Mais les exportations qataries de gaz naturel liquéfié (GNL) et de pétrole, qui procurent plus de 90% des revenus publics, resteront quasiment intactes.
« Environ 40% de l’approvisionnement alimentaire du Qatar transite par la frontière terrestre avec l’Arabie saoudite », selon une étude d’Anthony Skinner, directeur pour le Moyen-Orient de Verisk Maplecroft, un cabinet de conseil mondial en risques.
Désormais, les autorités qataries « dépendront de plus en plus du fret maritime et aérien, ce qui augmentera les coûts et l’inflation », explique M. Skinner.
L’impact a été immédiat puisque des habitants de Doha, paniqués, ont dès lundi pris d’assaut les supermarchés pour se faire des stocks en vivres malgré les assurances du gouvernement qu’il n’y aurait pas de pénurie.
L’alternative pour le Qatar est d’importer des vivres d’Iran ou d’Oman par voie maritime, et par avion depuis la Turquie, l’Europe et l’Asie du Sud-Est.
Un responsable iranien a déjà fait savoir que son pays était prêt à approvisionner le Qatar par bateau, une traversée de 12 heures dans les eaux du Golfe.
L’Arabie saoudite et ses alliés ont suspendu les liaisons aériennes avec le Qatar et fermé les bureaux de la compagnie aérienne de ce pays.
Selon M. Skinner, ces mesures obligeraient Qatar Airways –déjà affectée par l’interdiction à bord des ordinateurs portables décidée par l’administration Trump– à changer de routes, causant des surcoûts d’exploitation.
Bien que les échanges commerciaux du Qatar avec ses voisins du Golfe sont limités, ses exportations vers l’Arabie saoudite, estimées à 896 millions de dollars par l’ONU, seront réduites à zéro.
– Secteur des énergies intact –
Le Qatar est un petit émirat de 2,4 millions d’habitants, dont 10% seulement sont des autochtones. Il compte quelque 1,8 million d’Asiatiques, originaires notamment d’Inde, du Népal et du Bangladesh.

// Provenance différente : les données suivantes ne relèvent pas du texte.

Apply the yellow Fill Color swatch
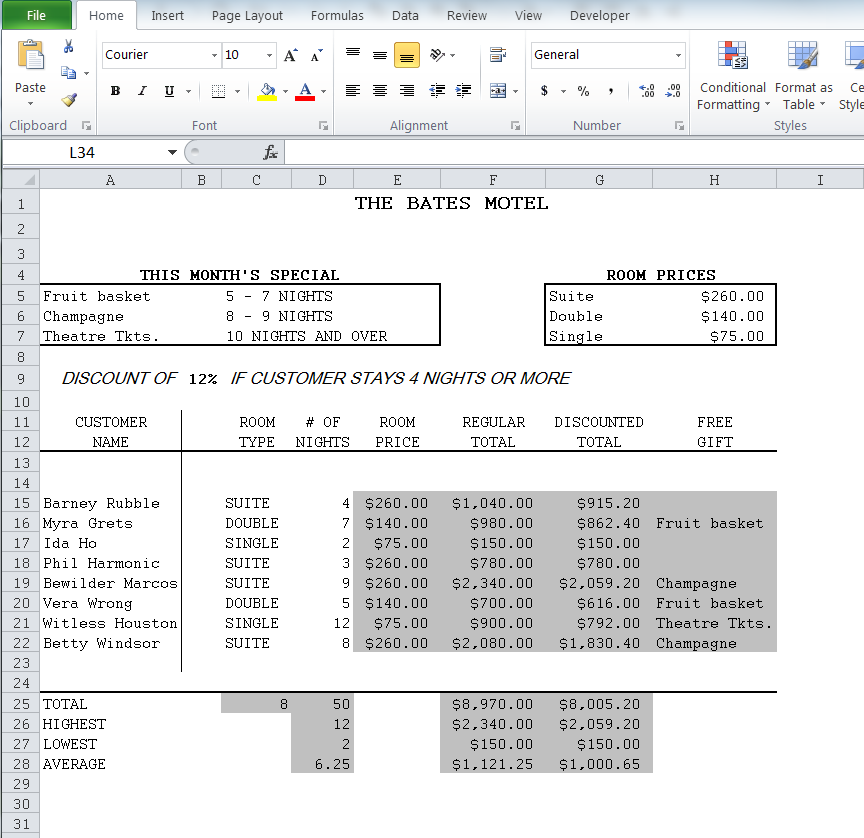864x838 pixels. [x=267, y=92]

L’émirat a l’un des revenus annuel par tête d’habitant les plus élevés au monde, avec plus de 100.000 dollars.
La fermeture du poste-frontière avec l’Arabie saoudite forcera les constructeurs de projets d’infrastructure à importer leurs matériaux par mer, relevant les prix et retardant potentiellement ces projets, a indiqué M. Skinner.

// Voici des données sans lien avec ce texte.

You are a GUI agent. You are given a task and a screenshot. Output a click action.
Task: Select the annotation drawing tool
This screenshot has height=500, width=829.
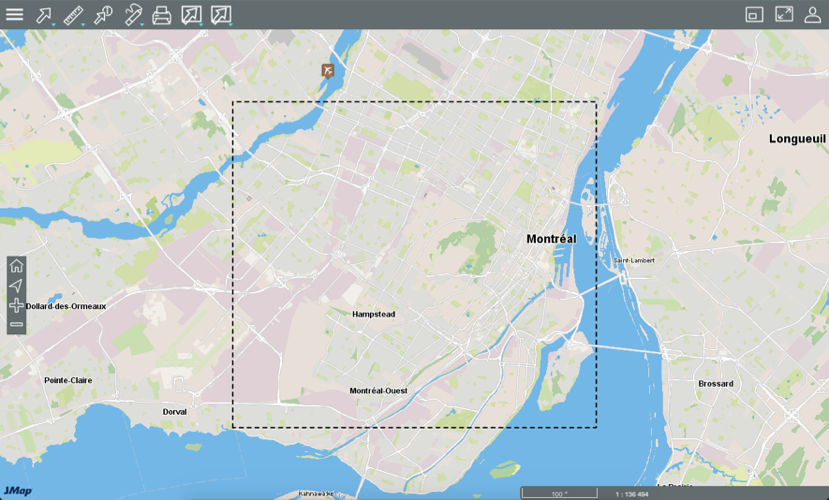click(x=132, y=14)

Mais il n’y aura pas d’impact sur les livraisons énergétiques du Qatar, qui transiteront par le détroit d’Hormuz en route pour le Japon et l’Asie du Sud-Est.
Premier exportateur mondial de GNL, le Qatar en livre annuellement 80 millions de tonnes par méthaniers, mais seules 10% sont destinées à des pays du Moyen-Orient, dont les Emirats arabes unis et l’Egypte.
Sa production pétrolière est de quelque 600.000 barils par jour.
« Je ne vois aucune menace pour les lignes d’exportation d’énergie du Qatar qui continuera à approvisionner ses principaux clients en Asie », estime l’expert koweïtien Kamel al-Harami.
Par gazoduc, le Qatar exporte quelque 3,1 milliards de pieds cubes de GNL par jour aux Emirats arabes unis et à Oman. L’Egypte a importé l’an dernier 60% de ses besoins en GNL du Qatar.
« Il est difficile pour les Emirats d’arrêter leurs importations de gaz du Qatar, surtout pendant les mois d’été. Ils en ont besoin et il n’y a pas d’alternative », a affirmé M. Harami.
Le Qatar, qui dispose d’environ 350 milliards de dollars investis à l’étranger, pourrait toutefois voir son secteur bancaire souffrir de la crise actuelle, selon James Dorsey du S. Rajaratnam School of International Studies à Singapour.
« Les banques du Qatar, déjà en difficulté avec la baisse des réserves de trésorerie et des taux d’intérêt de plus en plus élevés, pourraient être durement touchées si l’Arabie saoudite et les Émirats choisissent de retirer leurs dépôts », a indiqué M. Dorsey.
La Banque centrale saoudienne a ordonné mardi aux banques du royaume de ne plus traiter avec les banques qataries en riyal qatari.